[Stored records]

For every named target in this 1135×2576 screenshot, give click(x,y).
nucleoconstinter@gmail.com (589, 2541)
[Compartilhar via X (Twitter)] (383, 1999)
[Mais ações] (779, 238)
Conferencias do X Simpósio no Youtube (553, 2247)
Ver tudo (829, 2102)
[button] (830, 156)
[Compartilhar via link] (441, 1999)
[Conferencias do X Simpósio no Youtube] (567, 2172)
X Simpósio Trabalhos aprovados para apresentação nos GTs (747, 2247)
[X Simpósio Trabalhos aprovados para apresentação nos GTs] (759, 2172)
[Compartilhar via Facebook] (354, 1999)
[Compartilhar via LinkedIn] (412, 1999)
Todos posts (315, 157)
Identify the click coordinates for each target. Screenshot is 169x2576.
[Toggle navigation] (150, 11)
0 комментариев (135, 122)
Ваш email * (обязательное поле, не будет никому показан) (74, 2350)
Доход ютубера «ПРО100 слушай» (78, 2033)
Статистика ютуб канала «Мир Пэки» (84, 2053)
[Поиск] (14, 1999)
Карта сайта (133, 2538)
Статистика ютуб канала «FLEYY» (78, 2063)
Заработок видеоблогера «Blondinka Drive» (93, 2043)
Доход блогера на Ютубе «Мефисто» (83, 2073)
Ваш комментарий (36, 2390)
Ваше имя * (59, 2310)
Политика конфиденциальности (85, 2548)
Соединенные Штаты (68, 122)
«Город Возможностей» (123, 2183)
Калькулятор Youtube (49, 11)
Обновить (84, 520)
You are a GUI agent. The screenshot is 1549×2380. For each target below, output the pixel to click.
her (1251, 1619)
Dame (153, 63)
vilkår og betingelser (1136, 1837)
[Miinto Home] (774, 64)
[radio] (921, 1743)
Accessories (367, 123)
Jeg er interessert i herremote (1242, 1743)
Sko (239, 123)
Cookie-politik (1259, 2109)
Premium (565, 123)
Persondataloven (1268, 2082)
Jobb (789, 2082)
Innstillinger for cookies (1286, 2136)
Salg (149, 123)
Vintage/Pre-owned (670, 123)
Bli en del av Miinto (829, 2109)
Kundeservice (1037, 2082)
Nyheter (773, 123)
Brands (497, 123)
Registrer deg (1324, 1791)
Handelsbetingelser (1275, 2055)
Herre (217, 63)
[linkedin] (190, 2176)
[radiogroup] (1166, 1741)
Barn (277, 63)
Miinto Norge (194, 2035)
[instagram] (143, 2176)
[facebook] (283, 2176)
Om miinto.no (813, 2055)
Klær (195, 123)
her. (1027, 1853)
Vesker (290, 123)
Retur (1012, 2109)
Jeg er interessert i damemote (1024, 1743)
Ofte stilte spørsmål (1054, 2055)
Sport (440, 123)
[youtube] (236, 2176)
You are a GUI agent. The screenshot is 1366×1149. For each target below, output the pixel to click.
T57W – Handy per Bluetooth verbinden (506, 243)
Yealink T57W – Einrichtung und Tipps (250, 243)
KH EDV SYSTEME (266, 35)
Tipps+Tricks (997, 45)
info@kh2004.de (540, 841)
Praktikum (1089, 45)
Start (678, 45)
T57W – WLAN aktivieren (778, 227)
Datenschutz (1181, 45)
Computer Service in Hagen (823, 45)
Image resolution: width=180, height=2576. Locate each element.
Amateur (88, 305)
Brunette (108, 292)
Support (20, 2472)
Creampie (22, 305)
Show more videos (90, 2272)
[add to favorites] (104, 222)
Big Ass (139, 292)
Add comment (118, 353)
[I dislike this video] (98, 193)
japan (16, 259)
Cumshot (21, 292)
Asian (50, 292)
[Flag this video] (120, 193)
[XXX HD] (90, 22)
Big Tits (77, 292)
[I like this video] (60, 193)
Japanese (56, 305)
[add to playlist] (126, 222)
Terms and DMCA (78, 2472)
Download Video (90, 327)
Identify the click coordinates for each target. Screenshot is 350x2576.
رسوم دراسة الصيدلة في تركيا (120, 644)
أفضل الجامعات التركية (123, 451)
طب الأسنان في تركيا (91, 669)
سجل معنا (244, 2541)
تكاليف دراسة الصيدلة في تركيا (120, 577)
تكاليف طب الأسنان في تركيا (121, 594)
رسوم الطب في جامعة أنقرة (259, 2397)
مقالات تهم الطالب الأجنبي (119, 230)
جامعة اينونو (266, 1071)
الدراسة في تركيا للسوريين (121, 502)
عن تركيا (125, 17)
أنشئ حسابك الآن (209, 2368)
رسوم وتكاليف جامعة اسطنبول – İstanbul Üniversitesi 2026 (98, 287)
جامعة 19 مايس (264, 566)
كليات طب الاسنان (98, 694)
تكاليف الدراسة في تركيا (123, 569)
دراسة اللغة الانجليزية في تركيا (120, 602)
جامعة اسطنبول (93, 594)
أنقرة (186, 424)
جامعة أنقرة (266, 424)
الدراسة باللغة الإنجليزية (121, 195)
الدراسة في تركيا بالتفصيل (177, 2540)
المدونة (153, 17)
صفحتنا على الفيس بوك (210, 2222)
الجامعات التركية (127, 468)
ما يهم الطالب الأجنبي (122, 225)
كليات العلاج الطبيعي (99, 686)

PROBLEM REQUIREMENTS —
Copy out the lines of the data where the string "interessert" occurs.

SOLVED PROBLEM —
Jeg er interessert i herremote (1242, 1743)
Jeg er interessert i damemote (1024, 1743)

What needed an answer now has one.